* **Exercise data**
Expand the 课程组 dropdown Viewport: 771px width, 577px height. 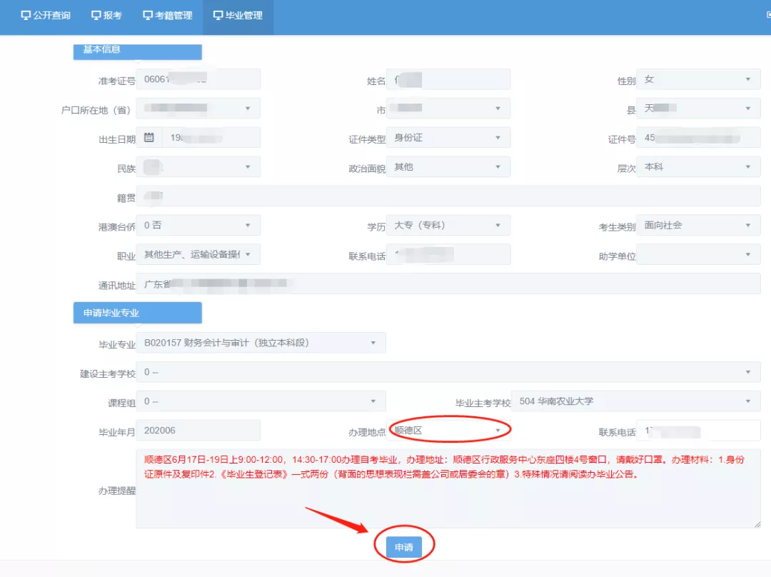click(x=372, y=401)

...

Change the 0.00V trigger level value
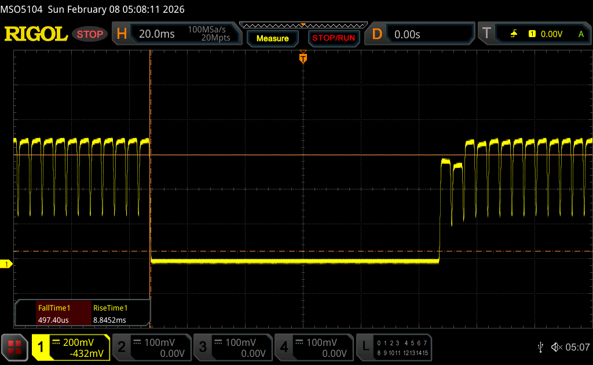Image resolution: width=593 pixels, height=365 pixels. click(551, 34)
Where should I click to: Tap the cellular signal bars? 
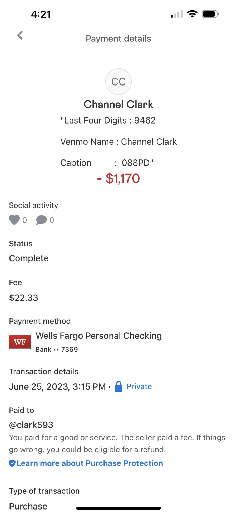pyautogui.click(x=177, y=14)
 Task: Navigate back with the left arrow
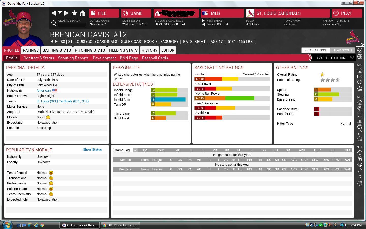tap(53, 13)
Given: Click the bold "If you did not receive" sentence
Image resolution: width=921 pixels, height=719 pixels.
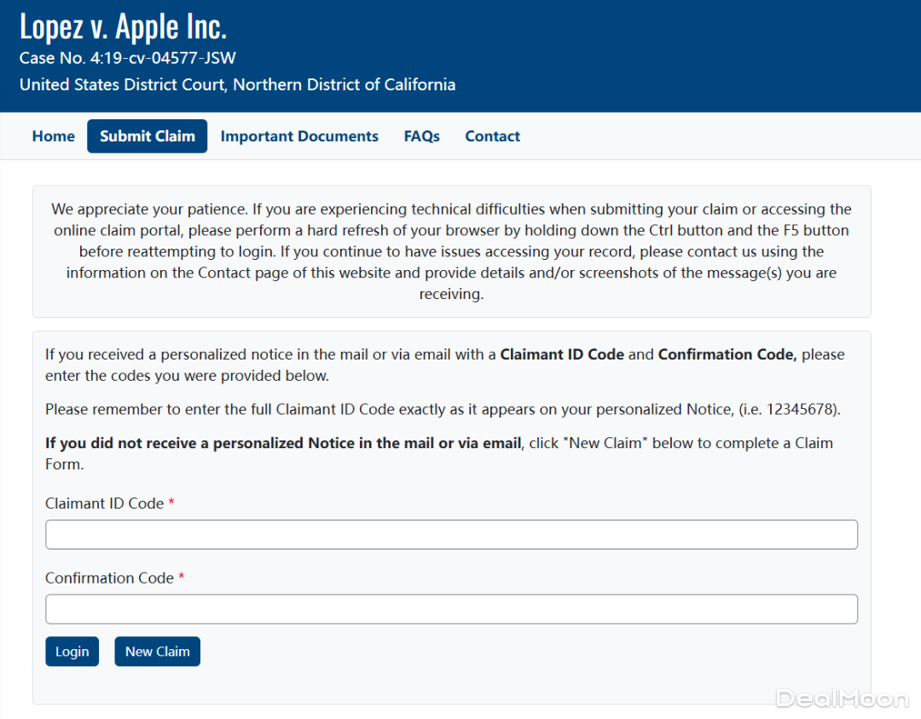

* **Exercise objective**
As the answer, set down only the lines from the data above between the one holding "Given: Click the" and the one holding "Image resolution: width=921", inclusive, exactly as they read.

* **Reply to the task**
Given: Click the bold "If you did not receive" sentence
Image resolution: width=921 pixels, height=719 pixels.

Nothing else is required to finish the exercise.